» **INSTRUCTIONS FOR THE TASK**: Can you reproduce this listing word for word, without the pictures?

┌─ INFORMATION GIVEN

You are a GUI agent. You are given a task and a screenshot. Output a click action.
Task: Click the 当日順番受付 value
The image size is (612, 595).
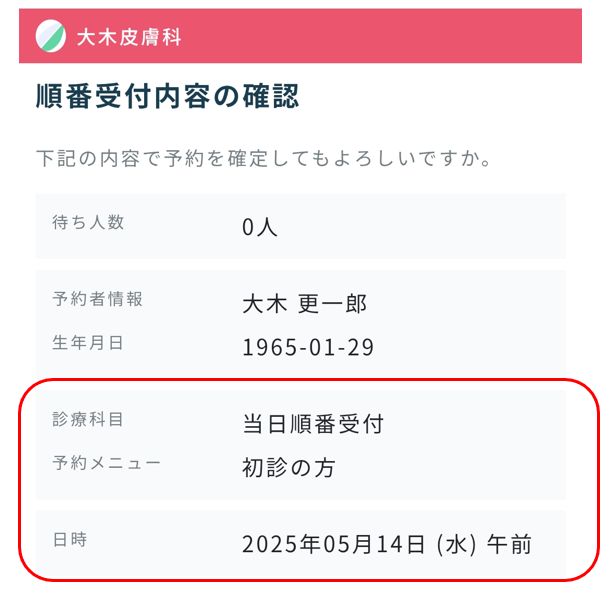click(x=313, y=424)
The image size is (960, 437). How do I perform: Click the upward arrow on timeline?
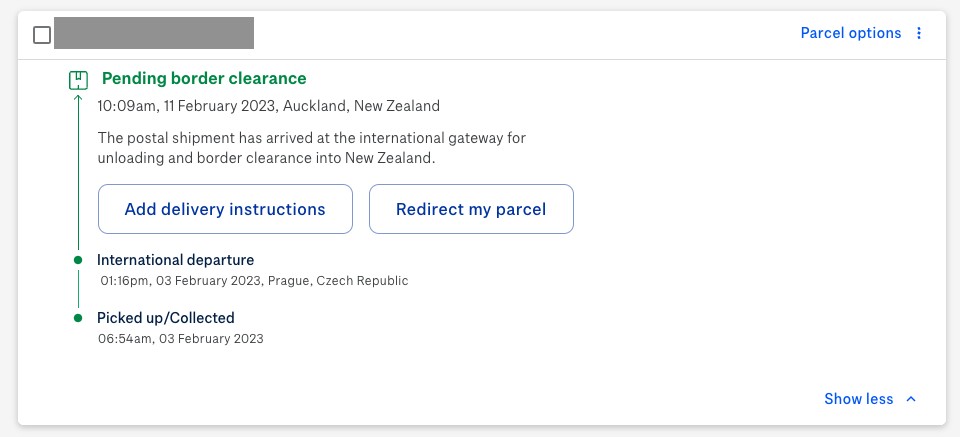(x=78, y=99)
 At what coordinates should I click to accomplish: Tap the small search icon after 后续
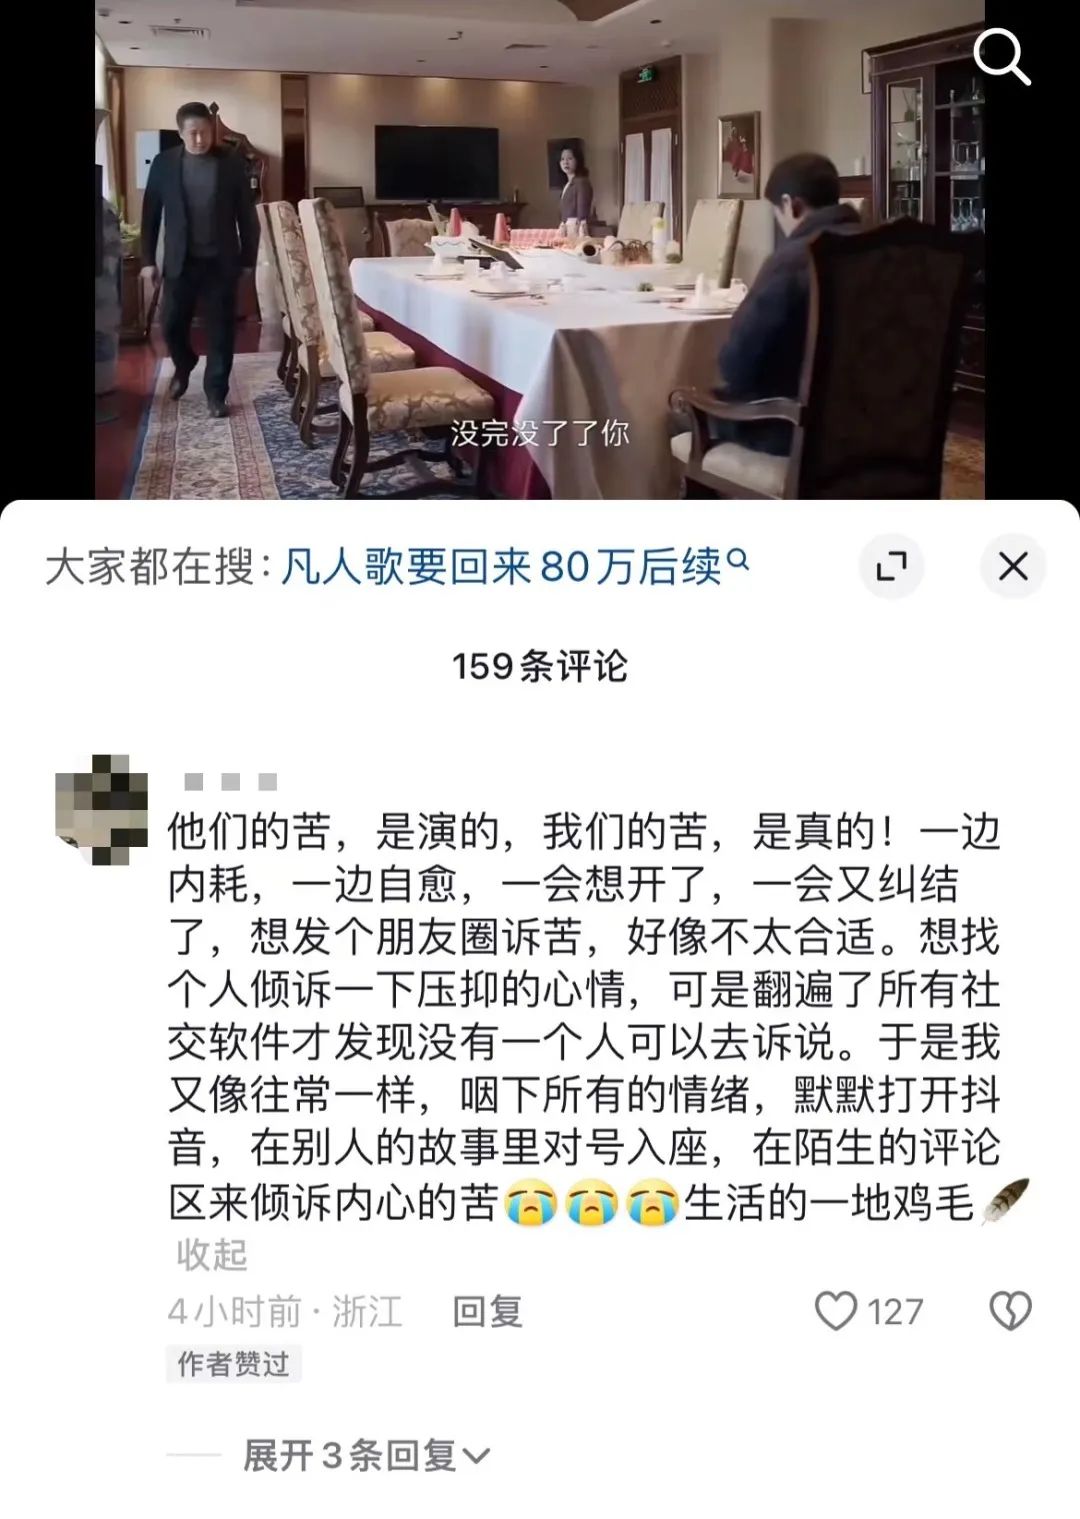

└─

» **FINAL ANSWER**:
You are a GUI agent. You are given a task and a screenshot. Output a click action.
Task: Click the 当日順番受付 value
The image size is (612, 595).
click(x=313, y=424)
The image size is (960, 437). How do I perform: Click the upward arrow on timeline?
(x=78, y=99)
 At what coordinates should I click to accomplish: Tap the small search icon after 后续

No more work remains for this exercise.